Significance of re-opening Shawala Teja Singh temple for devotees
The re-opening of the Shawala Teja Singh temple is a major decision in favour of the Hindus, who form the biggest minority community in Pakistan. According to official estimates, 75 lakh Hindus live in Pakistan, with a majority of them settled in Sindh province where they share culture, traditions and language with Muslims.
ETPB Deputy Director Fraz Abbas told PTI that the restoration work of this temple is still underway and the board is expected to complete it shortly. He added that Indian Hindus will also be able to visit the temple.
Local Hindu leaders Rattan Laal and Rumaish Kumar have welcomed the government’s step to restore the temple and open it for the minority community. “We are thankful to the government for opening our temple,” said a Hindu man while speaking to Samaa TV.
“We can come here whenever we want now,” he added.
In April 2019, the Pakistani government announced that it will reclaim and restore 400 temples to the minority group in Pakistan.
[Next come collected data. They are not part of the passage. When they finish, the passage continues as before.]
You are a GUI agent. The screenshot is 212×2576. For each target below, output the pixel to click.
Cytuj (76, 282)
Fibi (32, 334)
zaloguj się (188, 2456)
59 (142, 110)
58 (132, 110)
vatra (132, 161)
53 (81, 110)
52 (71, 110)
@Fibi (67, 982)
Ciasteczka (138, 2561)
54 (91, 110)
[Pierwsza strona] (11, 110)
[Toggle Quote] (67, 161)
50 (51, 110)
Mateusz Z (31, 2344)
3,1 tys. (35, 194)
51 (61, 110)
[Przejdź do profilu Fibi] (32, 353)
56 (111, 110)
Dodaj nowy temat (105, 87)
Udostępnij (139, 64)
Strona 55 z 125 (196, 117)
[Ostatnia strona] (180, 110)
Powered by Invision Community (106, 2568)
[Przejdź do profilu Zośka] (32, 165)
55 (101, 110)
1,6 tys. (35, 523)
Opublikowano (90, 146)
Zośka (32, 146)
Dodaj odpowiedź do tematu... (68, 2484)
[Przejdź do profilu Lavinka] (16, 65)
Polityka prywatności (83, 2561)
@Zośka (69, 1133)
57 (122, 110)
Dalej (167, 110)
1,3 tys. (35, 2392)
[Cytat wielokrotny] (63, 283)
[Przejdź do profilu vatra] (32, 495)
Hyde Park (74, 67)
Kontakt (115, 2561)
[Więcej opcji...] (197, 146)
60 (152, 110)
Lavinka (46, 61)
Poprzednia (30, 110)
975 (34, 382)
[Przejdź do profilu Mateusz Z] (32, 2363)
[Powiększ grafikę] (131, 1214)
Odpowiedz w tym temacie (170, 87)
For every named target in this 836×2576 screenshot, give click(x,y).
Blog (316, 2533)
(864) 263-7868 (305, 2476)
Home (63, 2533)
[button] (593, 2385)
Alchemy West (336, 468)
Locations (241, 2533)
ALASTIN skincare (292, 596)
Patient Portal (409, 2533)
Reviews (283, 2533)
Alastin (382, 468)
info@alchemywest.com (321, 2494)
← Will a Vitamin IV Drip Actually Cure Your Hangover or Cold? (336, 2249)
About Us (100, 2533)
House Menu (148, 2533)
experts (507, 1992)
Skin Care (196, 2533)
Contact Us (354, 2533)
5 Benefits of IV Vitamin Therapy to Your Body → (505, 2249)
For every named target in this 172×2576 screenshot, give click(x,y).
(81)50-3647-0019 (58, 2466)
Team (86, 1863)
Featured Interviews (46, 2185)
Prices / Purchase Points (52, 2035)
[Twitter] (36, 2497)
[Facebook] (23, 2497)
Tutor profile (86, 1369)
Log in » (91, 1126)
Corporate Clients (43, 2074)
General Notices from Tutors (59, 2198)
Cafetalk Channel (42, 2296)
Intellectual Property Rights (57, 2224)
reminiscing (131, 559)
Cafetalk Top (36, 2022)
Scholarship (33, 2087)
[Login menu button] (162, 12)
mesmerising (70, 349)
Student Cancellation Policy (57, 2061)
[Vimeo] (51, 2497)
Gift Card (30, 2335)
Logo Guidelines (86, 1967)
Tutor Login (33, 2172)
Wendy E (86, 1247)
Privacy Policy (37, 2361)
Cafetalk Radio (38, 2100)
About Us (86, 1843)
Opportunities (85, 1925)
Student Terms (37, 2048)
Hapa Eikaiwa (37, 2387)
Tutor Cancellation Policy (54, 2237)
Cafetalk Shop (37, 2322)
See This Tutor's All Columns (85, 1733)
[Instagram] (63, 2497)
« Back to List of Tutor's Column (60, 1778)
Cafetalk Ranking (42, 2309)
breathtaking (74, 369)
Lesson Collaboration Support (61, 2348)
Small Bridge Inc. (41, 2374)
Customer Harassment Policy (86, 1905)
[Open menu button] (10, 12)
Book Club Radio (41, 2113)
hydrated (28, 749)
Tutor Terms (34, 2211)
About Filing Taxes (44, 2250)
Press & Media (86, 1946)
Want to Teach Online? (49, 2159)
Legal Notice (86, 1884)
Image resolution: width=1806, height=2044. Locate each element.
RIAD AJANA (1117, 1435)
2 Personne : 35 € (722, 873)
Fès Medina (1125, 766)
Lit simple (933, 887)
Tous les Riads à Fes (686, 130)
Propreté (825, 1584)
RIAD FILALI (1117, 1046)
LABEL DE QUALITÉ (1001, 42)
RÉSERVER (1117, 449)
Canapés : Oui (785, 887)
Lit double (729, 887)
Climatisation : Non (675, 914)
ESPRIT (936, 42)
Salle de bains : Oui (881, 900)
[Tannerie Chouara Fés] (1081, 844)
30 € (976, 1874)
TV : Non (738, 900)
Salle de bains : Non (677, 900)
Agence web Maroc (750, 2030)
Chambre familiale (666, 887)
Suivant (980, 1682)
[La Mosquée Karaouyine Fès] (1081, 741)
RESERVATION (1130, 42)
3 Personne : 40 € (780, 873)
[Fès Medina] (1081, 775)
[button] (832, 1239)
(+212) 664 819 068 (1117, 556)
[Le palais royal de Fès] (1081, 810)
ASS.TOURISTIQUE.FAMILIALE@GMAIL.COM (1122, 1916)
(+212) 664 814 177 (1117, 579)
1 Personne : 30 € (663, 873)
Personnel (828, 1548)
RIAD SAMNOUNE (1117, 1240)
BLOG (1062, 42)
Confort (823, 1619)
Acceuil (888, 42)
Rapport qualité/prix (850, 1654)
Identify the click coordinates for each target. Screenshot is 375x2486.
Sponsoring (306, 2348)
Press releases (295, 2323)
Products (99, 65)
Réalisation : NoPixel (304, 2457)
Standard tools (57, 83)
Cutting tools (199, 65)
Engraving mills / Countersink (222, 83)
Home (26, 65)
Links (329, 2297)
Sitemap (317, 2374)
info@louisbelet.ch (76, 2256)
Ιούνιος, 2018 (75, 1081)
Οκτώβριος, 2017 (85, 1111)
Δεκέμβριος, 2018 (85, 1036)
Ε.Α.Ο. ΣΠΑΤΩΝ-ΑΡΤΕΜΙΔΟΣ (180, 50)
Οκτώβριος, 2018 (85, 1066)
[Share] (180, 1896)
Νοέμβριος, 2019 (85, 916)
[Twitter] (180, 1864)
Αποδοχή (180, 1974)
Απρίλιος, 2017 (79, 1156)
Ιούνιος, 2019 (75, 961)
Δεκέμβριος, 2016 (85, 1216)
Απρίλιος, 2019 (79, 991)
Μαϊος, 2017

According to a recent report by The Organization For World Peace (TOFWP), this “compliments a joint decision by Khan and the Prime Minister of India, Narendra Modi, to construct the Kartarpur corridor, allowing visa-free access to Hindi pilgrims from India”.
For 72 years, Partition has given rise to continuing conflict between India and Pakistan which is now beginning to show signs of slowing down, a ‘hope’ that’s supported in the TOFWP report which states that 3,000 violations of the peace agreement occurred in 2017, it reduced to 1,000 while in 2018.